“The feeling of being inspired, for wanting a better world, is one of the best feelings you can have”
Mark Knopfer, July 2019.
The first time I heard the Dire Straits I was in London, in 1979. That clear sound produced by Mark Knopfer with his amazing guitar was being broadcasted all over the radio. When I took a taxi on that cold 18th of December, the notes of Sultans of Swing accompanied me all the way to the airport before going back to Italy.
As the images of Hyde Park drifted further and further away and my heart was enveloped in a cloud of despair, thinking I would never see that mythical city that I adore again, the clean and wonderful sound of Dire Straits warmed my soul.
And I promised myself to dig deep into the news to understand who Mark Knopfer was, this genius who, in my opinion, was surpassing even Tom Waits, Jeff Beck, Jimy Hendrix or Santana, guitarists on the international scene who were loved and considered exceptional.
But Sultans of Swing had something extraordinary. It wasn’t just the beautiful melody or its rhythm that caught my curiosity.
Here is a link to a wonderful concert: dire straits live in wimbledon 1985
There was a lot of good music around at that time. Alternative, political, mystical, punk music and all those rhythms obviously left an indelible trace, because
music always expresses the best of any conditions.
What struck me was the contrast between an exceptionally clean sound and the slightly derisive words of a text that I hardly understood at that time because I thought it was addressed to the band members themselves. But only after a long time I learnt that Mark Knopfer had listened to a band introducing themselves as “Sultans of Swing” in a half-empty pub in South London where he had taken refuge from the rain. The contrast between the scruffy appearance of the boys in the band and the name of Sultans they had given themselves inspired Mark Knopfer the title and the lyrics for his song which later became one of the symbols of the Dire Straits.
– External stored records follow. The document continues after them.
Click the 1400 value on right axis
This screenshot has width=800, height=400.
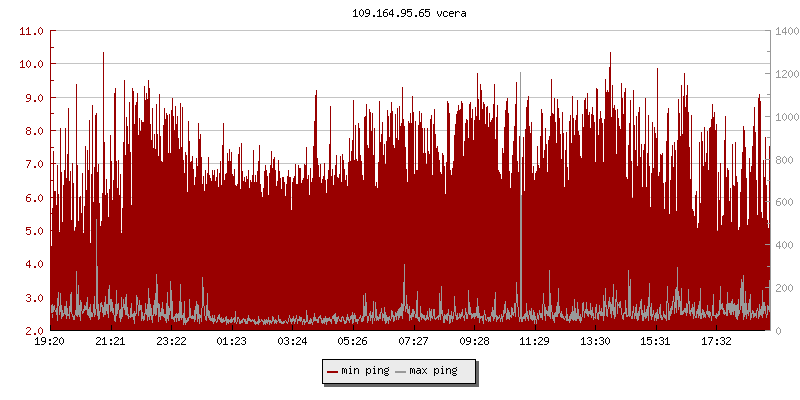[x=786, y=31]
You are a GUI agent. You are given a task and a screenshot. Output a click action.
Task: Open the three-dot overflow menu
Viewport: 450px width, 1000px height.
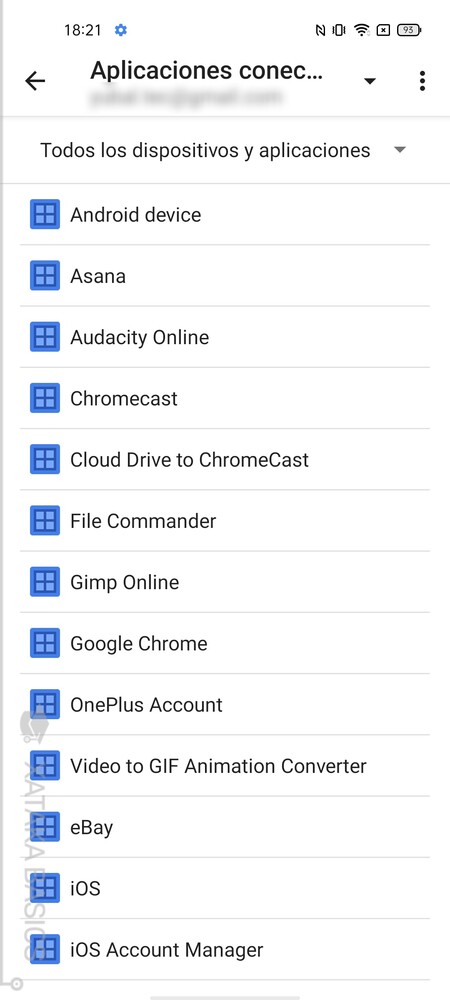point(422,81)
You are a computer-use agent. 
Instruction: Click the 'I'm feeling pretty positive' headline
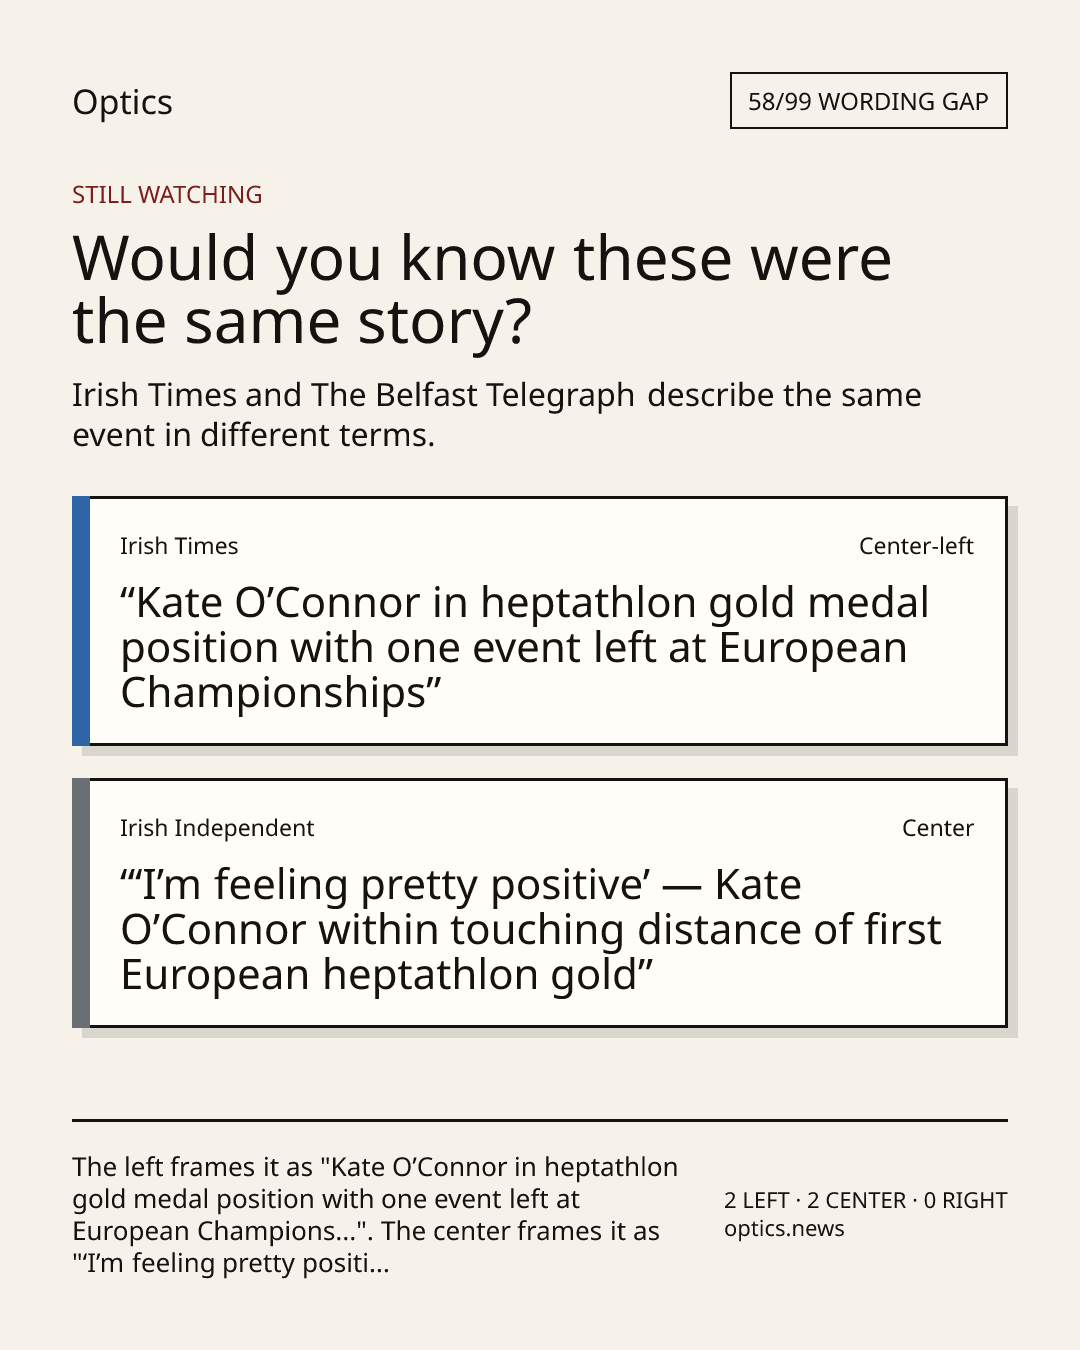pyautogui.click(x=530, y=930)
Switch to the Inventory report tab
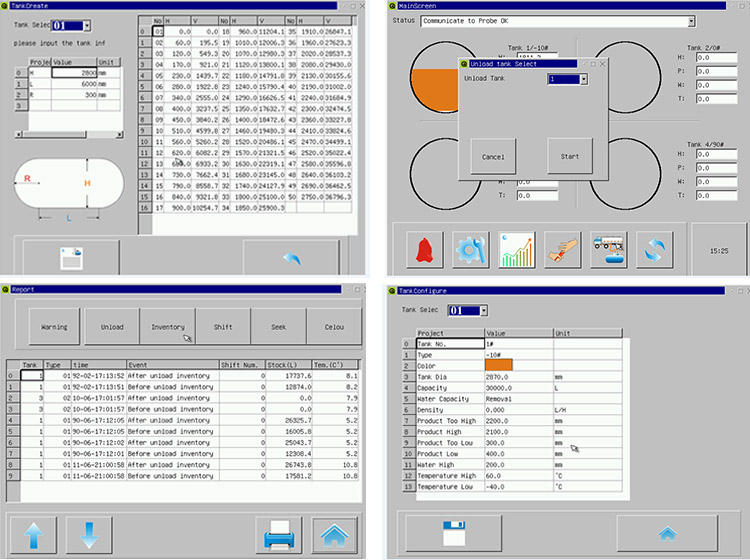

A truly singular text for such genuinely clean music.
Although the Dire Straits have always been considered not too involved in politics, the messages of their rock is always catching the hearts of people.
And I was again in London when Britan was involved in the Falklands war and Mark Knopfer decided to write another song, Brothers In Arms, which made me get a shiver.
The words used by Knopfer and his soft voice with the sound of the guitar, even softener, deepened in my heart.
Every time I hear that song I feel excited and it saddens me to know that
war is always around the corner in our foolish world.
Mark Knopfer filled his music with many political statements cleverly veiled by fantastic music.
“The feeling of being inspired, for want a better world, is one of the best feelings you can have” wrote Mark Knopfer on his facebook page on 30 July 2019.
After Sultans of Swing many other songs were written and the Dire Straits produced a total of 12 albums.
The career of the Dire Straits, who immediately established themselves on the British music scene, however, had a fairly short life because the group disbanded in 1988 after giving dream concerts.
Mark Knopfer continued his career but … this is another story.